• [LATIHAN SOAL]:
a) Terjemahkan ke dalam bahasa Inggris kalimat dari teks tentang musik dangdut ini: "Ada mitos bahwa musik dangdut adalah milik rakyat kalangan bawah."
b) Tampilkan tanpa perubahan bagian teks tentang musik dangdut yang diawali kata-kata yang memuat "Sebenarnya sejak awal" dan diakhiri dengan "kampungan, bahkan seronok.".
c) Teruskan teks tentang musik dangdut, mulai setelah kalimat terakhir yang tercantum.

• [TEKS PILIHAN]:
Sebenarnya sejak awal kemunculannya, musik ini diperuntukkan untuk semua kelas atau kalangan. Namun pada perkembangannya justru musik ini mendapat apresiasi yang luar biasa dari kalangan kelas bawah (www.cinderella. blogdetik.com). Dangdut disukai kalangan kelas bawah karena mungkin jenis  musik dangdut adalah jenis musik yang ringan disertai dengan lirik lagu yang biasa digunakan dalam kehidupan sehari-hari. Sehingga penikmat musik ini tidak harus memutar otak untuk memahami maksud dari lagu. Ada mitos bahwa musik dangdut adalah milik rakyat kalangan bawah. Bisa jadi lantaran kebanyakan orang desa lebih suka membeli kaset dangdut ketimbang kaset musik Barat yang digandrungi anak kota. Banyak yang ‘alergi’ dengan lagu-lagu dangdut. Dangdut kerap diidentikkan dengan musik yang kurang elit, kampungan, bahkan seronok.

• [DATA TERSEDIA]:

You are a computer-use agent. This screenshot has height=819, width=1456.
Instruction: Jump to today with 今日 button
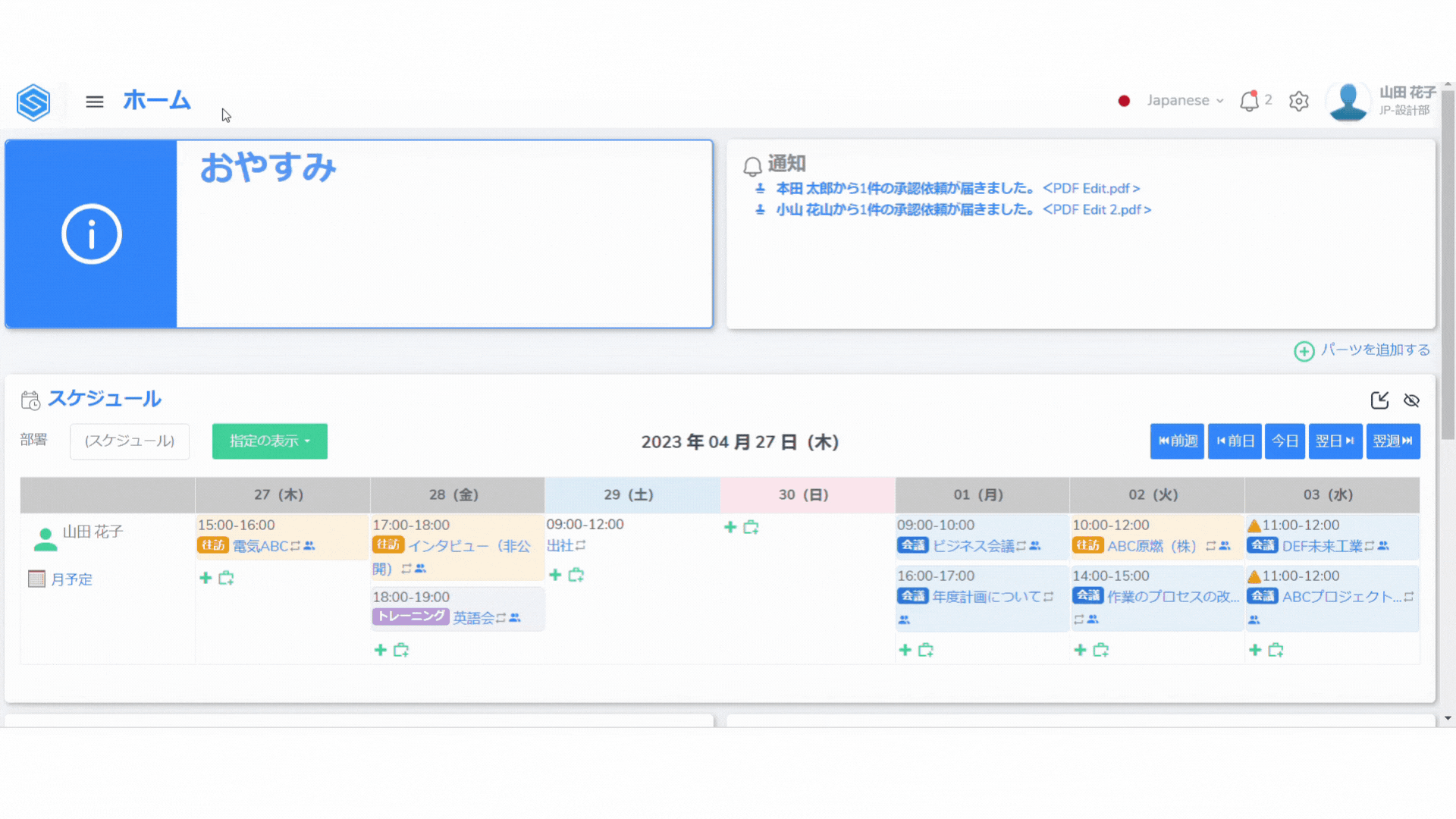point(1285,441)
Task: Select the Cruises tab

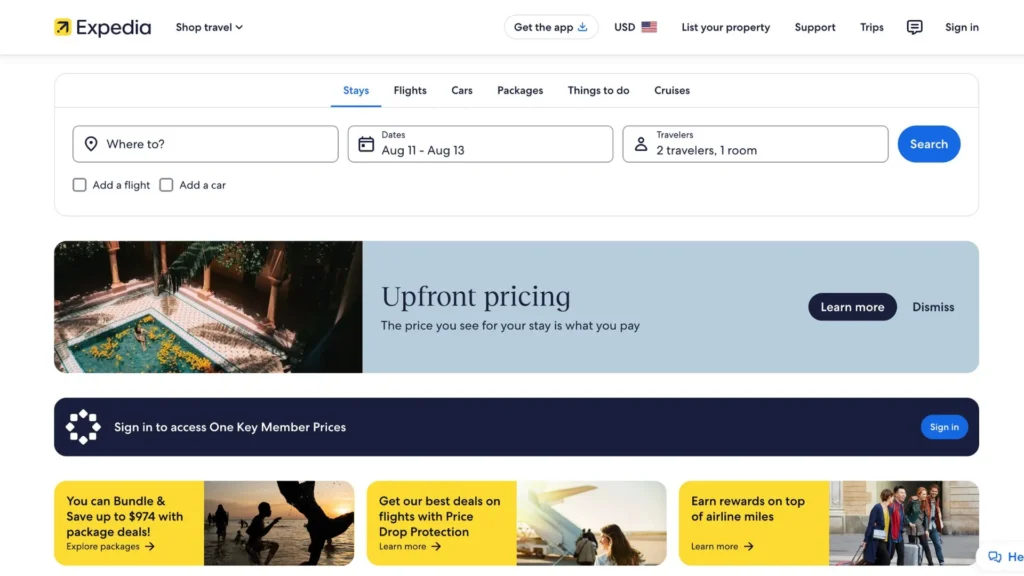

• [HASIL PENGERJAAN]:
a) There is a myth that dangdut music belongs to the lower-class people.

b)
Sebenarnya sejak awal kemunculannya, musik ini diperuntukkan untuk semua kelas atau kalangan. Namun pada perkembangannya justru musik ini mendapat apresiasi yang luar biasa dari kalangan kelas bawah (www.cinderella. blogdetik.com). Dangdut disukai kalangan kelas bawah karena mungkin jenis  musik dangdut adalah jenis musik yang ringan disertai dengan lirik lagu yang biasa digunakan dalam kehidupan sehari-hari. Sehingga penikmat musik ini tidak harus memutar otak untuk memahami maksud dari lagu. Ada mitos bahwa musik dangdut adalah milik rakyat kalangan bawah. Bisa jadi lantaran kebanyakan orang desa lebih suka membeli kaset dangdut ketimbang kaset musik Barat yang digandrungi anak kota. Banyak yang ‘alergi’ dengan lagu-lagu dangdut. Dangdut kerap diidentikkan dengan musik yang kurang elit, kampungan, bahkan seronok.

c)
Bangsa ini memiliki para intelektual berjumlah lebih sedikit dibanding yang non intelektual. Sehingga tidak heran apabila saat dangdut begitu populer pada kalangan kelas bawah, seluruh media massa mengeksposnya habis-habisan. Jika ditinjau dalam segi budaya, dangdut begitu diminati masyarakat karena mempunyai kedekatan terhadap budaya kita. Dimana musik ini menggunakan irama melayu yang juga merupakan bagian dalam kebudayaan kita.

Meminjam istilah dari Rhoma Irama bahwa dangdut adalah milik kaum comberan. Sebagai haji dan seniman dangdut, Rhoma sangat meremehkan penggemarnya dengan label comberan. Entah makna yang bagaimana yang diharapkan dari istilah tersebut. Tetapi dengan adanya istilah tersebut, yang diproklamirkan sendiri oleh pencetus musik dangdut semakin melegalkan bahwa dangdut benar-benar musik kaum marginal atau pinggiran. (www.suryanikoe. multiply. com)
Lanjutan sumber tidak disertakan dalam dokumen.